Globalization is creating various changes in all aspects of life. It has even transformed how we live out our faith and do our mission today. Many would agree that the vineyard sown by the first disciples was completely different compared to what the OAR missioners are now trying to evangelize. If one is to take his gaze away from today’s technological advancement, its innovations in trade, the banking system, and social media, he will still notice that the values and principles of each person today are practically the same. This is a clear sign that almost every person in the world is now a part of the “world society”. And the physical and social boundaries that challenged the mission of the Church, such as geographical distance, language, cultural and political barriers, etc. are now gradually disappearing.
Globalization as it facilitates the advancement of technology and influx of vast unfiltered pieces of information to every mind has made human life fast-paced, complicated, confusing, tiring, and inter-dependent. It is very obvious that globalization is leading the world towards some sort of relativism and at the same time subconsciously motivated each individual towards the Truth. Today, every human soul seems to have “lost the sense of history” and is on his own in their quest for what is True. But with the limitless variety of things and demands that globalization is offering, the human person, instead of growing is becoming lost and depressed, as globalization is claimed to be the major cause of the increasing number of mental illness and depression cases in the world. Instead of taking these as a negative reality, missionaries/preachers should see this as an opportunity because it manifests that today’s society is now in search of meaning that they can only find in Christ.
The world is seemingly taking its journey in becoming one; is more than in any time in history, in need of the Gospel. Just as “Christ is the same yesterday, today, and forever” (Hb 13,8), the Church’s mission remains the same; to proclaim the Gospel to all nations (Mk 16,15). This makes us certain that the command that Christ has given us is always unchanging and ever relevant. And with this, the Church’s task is to become inclusive and make the Gospel more appealing and accessible to all.
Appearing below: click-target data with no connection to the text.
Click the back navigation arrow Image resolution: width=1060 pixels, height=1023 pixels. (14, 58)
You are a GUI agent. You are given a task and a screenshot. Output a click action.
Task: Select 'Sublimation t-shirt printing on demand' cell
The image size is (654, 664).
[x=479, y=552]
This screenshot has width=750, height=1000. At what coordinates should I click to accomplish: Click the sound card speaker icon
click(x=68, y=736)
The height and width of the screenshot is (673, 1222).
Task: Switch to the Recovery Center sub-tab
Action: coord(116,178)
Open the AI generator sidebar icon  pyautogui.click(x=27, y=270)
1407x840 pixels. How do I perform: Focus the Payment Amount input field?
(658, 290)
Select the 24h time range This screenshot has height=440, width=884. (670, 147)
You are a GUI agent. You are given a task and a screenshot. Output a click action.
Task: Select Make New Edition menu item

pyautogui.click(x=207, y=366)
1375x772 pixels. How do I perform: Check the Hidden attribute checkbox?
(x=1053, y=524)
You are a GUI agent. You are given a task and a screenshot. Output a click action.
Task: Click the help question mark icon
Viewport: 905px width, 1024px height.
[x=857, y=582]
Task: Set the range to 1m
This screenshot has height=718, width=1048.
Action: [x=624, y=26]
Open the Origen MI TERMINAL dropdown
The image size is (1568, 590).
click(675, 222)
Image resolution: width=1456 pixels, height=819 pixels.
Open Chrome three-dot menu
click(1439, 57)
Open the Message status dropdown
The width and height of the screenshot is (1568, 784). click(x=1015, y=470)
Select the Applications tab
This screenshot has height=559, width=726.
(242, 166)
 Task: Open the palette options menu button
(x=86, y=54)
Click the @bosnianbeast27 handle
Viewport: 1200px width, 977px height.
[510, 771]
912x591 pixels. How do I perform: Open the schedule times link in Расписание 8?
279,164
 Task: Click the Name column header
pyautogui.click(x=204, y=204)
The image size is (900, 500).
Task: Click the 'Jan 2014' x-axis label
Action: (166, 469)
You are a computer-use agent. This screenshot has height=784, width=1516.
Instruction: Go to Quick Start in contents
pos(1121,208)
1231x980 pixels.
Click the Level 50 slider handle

Those who proclaim the Good News should leave their authoritative, lecture-oriented, dry, and closed-minded way of proclamation and catechism; to a more intimate, timely, existential, and joyful approach. Just as Christ truly enjoys talking with his people; “every preacher should strive to communicate that same enjoyment to his listeners.”
The mission of the Church has anticipated and somehow facilitated the spread of globalization in our society today. Setting aside today’s trade and financial mechanism in which globalization is claimed to be experienced and said to be have started, globalization as a phenomenon was also born or if not, fast-forwarded by the missionary endeavors of the Church.